### Document passage
• • •
A Look at the Future of Photography

written by Georgia Schumacher 21 February 2012

Welcome to part 2 in our series looking at the future of some of the occupational fields related to our program at The Art Institute of Pittsburgh – Online Division. Today we’re going to take a look at some trends in outlooks in the field of Photography.

As anyone who has been paying attention can tell you, the world of Photography has undergone tremendous changes over the last several years. With the advent of digital photography and improving technologies, photographers face a very different landscape than they did 10 or 20 years ago.

Photography Programs

These changes have obviously affected the career outlook for the professional photographer. As the Bureau of Labor Statistics put it in their outlook:

"Employment of photographers is expected to grow 12 percent over the 2008-18 period, about as fast as the average for all occupations. Demand for portrait photographers should increase as the population grows. Moreover, growth of Internet versions of magazines, journals, and newspapers will require increasing numbers of commercial photographers to provide digital images. The Internet and improved data management programs also should make it easier for freelancers to market directly to their customers, increasing opportunities for self-employment and decreasing reliance on stock photo agencies.
• • •
(Entries from a pointing dataset)
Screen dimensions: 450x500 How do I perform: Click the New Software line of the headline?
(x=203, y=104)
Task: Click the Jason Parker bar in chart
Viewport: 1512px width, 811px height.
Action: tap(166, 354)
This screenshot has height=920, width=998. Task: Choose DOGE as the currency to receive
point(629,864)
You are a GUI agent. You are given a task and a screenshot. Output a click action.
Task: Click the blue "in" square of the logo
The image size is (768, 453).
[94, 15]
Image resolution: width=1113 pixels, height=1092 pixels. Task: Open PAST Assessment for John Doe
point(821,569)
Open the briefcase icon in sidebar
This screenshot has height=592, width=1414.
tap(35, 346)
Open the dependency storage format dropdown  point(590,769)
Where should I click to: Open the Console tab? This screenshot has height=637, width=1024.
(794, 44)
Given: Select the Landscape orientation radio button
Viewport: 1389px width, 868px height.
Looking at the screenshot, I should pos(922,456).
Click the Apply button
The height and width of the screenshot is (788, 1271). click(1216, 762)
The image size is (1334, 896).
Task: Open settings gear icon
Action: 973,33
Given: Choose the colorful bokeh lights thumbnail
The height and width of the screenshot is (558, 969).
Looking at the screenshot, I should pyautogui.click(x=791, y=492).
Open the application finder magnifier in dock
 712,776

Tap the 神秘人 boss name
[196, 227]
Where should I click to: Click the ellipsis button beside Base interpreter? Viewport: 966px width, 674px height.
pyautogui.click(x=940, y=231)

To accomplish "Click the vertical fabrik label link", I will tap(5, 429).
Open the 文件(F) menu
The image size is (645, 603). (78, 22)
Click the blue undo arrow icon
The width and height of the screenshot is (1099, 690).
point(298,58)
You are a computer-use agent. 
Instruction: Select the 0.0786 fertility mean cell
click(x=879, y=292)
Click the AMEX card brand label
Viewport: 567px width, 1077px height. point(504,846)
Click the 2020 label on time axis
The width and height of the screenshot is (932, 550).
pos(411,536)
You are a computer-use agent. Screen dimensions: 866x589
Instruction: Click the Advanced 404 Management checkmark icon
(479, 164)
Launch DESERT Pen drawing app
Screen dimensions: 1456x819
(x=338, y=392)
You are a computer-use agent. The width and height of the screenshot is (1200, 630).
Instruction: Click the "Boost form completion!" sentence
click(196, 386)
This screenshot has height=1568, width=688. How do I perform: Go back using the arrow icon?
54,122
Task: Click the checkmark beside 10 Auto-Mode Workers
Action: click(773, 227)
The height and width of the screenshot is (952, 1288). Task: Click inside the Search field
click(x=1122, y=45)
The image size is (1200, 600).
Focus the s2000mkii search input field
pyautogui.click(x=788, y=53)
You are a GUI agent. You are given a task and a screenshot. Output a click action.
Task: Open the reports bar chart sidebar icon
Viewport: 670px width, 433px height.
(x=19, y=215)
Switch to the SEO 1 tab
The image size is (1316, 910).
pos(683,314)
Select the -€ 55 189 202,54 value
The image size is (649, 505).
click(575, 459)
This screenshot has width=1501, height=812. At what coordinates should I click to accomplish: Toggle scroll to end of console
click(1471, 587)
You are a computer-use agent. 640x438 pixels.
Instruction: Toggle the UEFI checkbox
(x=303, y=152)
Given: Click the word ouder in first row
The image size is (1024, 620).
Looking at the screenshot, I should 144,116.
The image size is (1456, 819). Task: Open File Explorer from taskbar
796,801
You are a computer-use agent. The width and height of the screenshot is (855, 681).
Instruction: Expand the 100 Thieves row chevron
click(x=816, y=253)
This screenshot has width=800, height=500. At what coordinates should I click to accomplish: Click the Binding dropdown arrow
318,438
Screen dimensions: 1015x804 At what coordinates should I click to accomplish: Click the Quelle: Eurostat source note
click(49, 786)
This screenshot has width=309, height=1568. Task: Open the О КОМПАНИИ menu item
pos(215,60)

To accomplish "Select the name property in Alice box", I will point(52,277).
• • •
### What is asked
[1] According to the photography article, by what percentage is employment of photographers expected to grow over the 2008-18 period?
[2] Please continue the photography article from where it stops.

### Solved problems
[1] 12 percent.

[2]
"Job growth, however, will be constrained somewhat by the widespread use of digital photography and the falling price of digital equipment. Improvements in digital technology reduce barriers of entry into this profession and allow more individual consumers and businesses to produce, store, and access photographic images on their own."

With these changes to the industry, what are some of the best practices for the aspiring photographer? As with any career where there is expected to be a lot of competition, being dedicated to excellence in your field is a best practice that should always be regarded. You can hear it directly from two of the most successful photographers working today as they discuss their advice for the future, Chase Jarvis and Albert Watson.

Also, if you’re interested in how the technology of the camera has changed over the years and what may lie ahead, this examination of the past and future of cameras may be of interest to you.

For more information on the photography industry, you may want to consult the Professional Photographers Association of America, or explore the Bureau of Labor Statistics’ full page on the career outlook for Photography.

Stay tuned for part 3 of our series, a look at the future of graphic design.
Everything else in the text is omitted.